Secup Mie Instant

50 11 0
                                    

Jenar lalu tidak sadar ketiduran dua jam lamanya hingga saat ia bangun sudah jam delapan malam. Kini perut Jenar lapar. Ia rasa dirinya harus mencari makan ke luar sana demi kenyamanan tidurnya malam ini.

Meski sepertinya ia tidak akan bisa tidur karena masih galau memikirkan Hanif.

Beruntung kaki Jenar sudah bisa digerakkan walau belum terlalu pulih. Kabinnya gelap, ia lalu menutup tirai dan menggelapkan jendela agar bisa menyalakan lampu .Jenar pergi mandi lalu berganti pakaian. Mengoleskan counterpain dari kotak P3K. Mengikat rambutnya, memakai jaket lalu berjalan ke arah Bob Helper.
Tempat pegawai penginapan standby. Disana juga disediakan makanan instant yang busa dibeli 24 jam. Ia berencana menyeduh mie instant lalu duduk di depan kamarnya seraya menatap ombak agar bisa menenangkan pikirannya.

Berjalan ke arah Bob Helper. Mata Jenar melihat ada seseorang disana berdiri sambil menyeduh air panas kedalam cup mie. Sosok lelaki yang tadi menolongnya. Jenar bisa melihat dengan jelas wajah itu karena Ia berdiri menyamping dibawah sorotan lampu putih.

"Malam Mbak Jenar, kabin 3?" Sapa seorang pria muda yang berdiri didepan kabin kecil itu. Gena langsung menolehkan wajahnya, melihat Jenar bagaikan secercah sinar bagi Gena. Siapa yang tidak suka melihat perempuan cantik bukan?

"Ah ini kotaknya terimakasih." Jenar menyerahkan kotak P3K pada pria muda dengan tulisan 'Panggil saya Heru'

"Mbak Jenar sudah baik?" Tanyanya.
"Oh sudah sudah. Sekarang masalah saya satu." Kata Jenar menaikan telunjuknya.
Pria muda itu memasang wajah panik, "Apa Mbak? Ada yang bisa saya bantu? Maaf tadi di pantai memang tidak ada pengawas. Maaf sekali kami bisa memberi ganti rugi."

Jenar bisa melihat Gena tertawa geli sambil menutup cup mienya. "Eh bukan itu. Saya lapar."
Ujar Jenar.

"Aah itu silahkan Mbak, boleh apa aja. Compliment."
Jenar tersenyum, "Gak usah." Ia langsung masuk kedalam minimarket kecil itu dengan ceria menghampiri lelaki itu seperti menghampiri teman sendiri. Jujur, sejak tadi ia memikirkan Gena, berharap mereka bertemu lagi di lain kesempatan. Dan ternyata semesta mengabulkan keinginannya.

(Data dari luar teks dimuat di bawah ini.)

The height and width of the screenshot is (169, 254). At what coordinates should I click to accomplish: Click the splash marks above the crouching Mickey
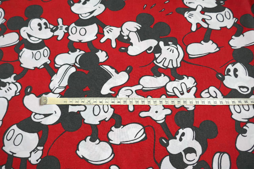click(x=156, y=7)
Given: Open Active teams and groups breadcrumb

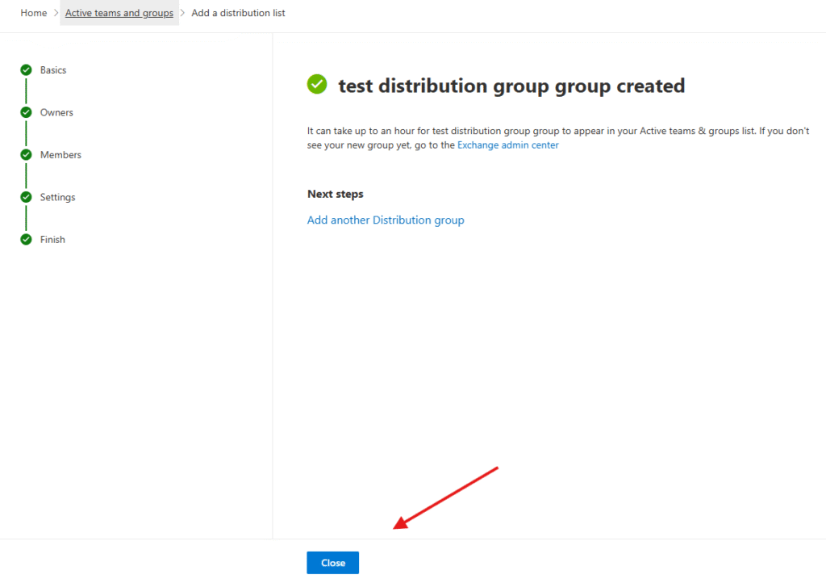Looking at the screenshot, I should point(119,13).
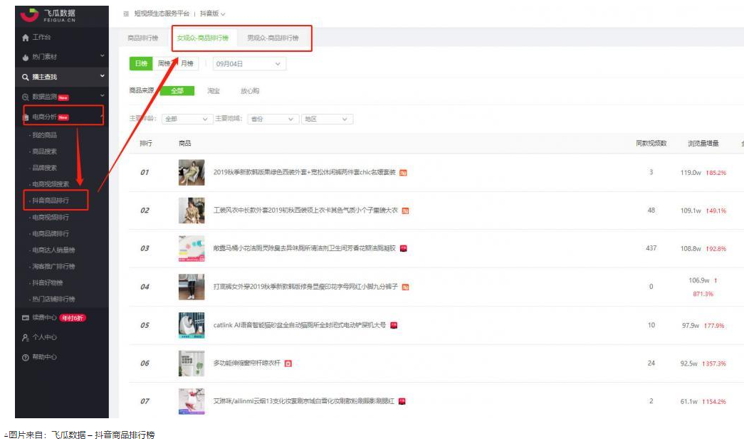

"Gena," panggil Jenar, membuat pria itu menoleh padanya.

"Udah puas godain pegawainya?" Gena menatap Jenar dengan ekspresi geli. Alam bawah sadarnya menyuruh ia berdiri menunggu Jenar menyeduh mienya. Perlakuan sederhana, namun bisa membuat gadis yang baru lulus kuliah itu tersipu malu.

"Aku gak godain ya." kekeh Jenar ceria.

"Kakinya udah baikan?" Gena bertanya.

Jenar mengangguk. Ia menggerak-gerakkan kakinya untuk menunjukkan pada Gena. "Udah agak mendingan."

"Syukurlah...." Gena bergumam pelan. "Cuma mie? Mau kopi?"

"Ah ide bagus, bikin sendiri juga?"
"Aku bikinin."
Maka Gena pun menuang kopi instant ke papercup. Lalu menyeduhnya. Mereka berjalan menuju arah kabin dan yang lebih dekat memang kabin Jenar.

Mereka duduk disana sambil memakan mie instant dengan lahap sembari bertukar cerita satu sama lain. Mereka benar-benar menikmati kebersamaan, tak merasa canggung sedikit pun. Jenar seolah mendapat teman baru di sini. Tadinya ia takut dan ragu berlibur di pantai ini. Namun, kalau ada Gena, semua bisa dipertimbangkan.

Jenar sendiri tidak mengerti kenapa ia bisa menaruh rasa percaya pada pria asing yang bahkan belum genap sehari berkenalan dengannya. Begitu juga dengan Gena. Lelaki itu merasakan kenyamanan tersendiri saat bicara dengan Jenar. Padahal selama ini ia cukup tertutup pada perempuan.

Mie dan kopi mereka habis, namun topik pembahasan mereka tak habis-habis. Dari yang semula duduk berhadapan, kini mereka duduk bersisian seraya menghadap ke arah pantai. Debur ombak di malam itu menjadi pengiring kebersamaan.